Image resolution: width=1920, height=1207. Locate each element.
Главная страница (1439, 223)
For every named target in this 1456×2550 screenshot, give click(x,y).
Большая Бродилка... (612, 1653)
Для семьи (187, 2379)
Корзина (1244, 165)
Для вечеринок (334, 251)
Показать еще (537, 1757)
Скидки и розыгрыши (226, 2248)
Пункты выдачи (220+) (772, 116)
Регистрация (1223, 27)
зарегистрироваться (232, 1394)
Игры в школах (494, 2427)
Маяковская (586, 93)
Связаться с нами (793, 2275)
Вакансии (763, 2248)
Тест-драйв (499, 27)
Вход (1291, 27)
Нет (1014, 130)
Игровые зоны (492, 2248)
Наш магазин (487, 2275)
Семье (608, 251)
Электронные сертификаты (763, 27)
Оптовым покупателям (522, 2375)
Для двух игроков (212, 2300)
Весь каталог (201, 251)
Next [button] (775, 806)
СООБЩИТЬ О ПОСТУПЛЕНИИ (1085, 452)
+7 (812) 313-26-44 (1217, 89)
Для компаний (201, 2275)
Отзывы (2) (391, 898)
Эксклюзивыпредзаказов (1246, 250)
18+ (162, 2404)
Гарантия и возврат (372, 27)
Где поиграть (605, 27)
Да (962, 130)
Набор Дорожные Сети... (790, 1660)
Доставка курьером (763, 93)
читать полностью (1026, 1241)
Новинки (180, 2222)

### Required action
Only the lines from the one containing "Для компаний (201, 2275)" through the last line of the records should appear, each written out exactly.

### Expected output
Для компаний (201, 2275)
Отзывы (2) (391, 898)
Эксклюзивыпредзаказов (1246, 250)
18+ (162, 2404)
Гарантия и возврат (372, 27)
Где поиграть (605, 27)
Да (962, 130)
Набор Дорожные Сети... (790, 1660)
Доставка курьером (763, 93)
читать полностью (1026, 1241)
Новинки (180, 2222)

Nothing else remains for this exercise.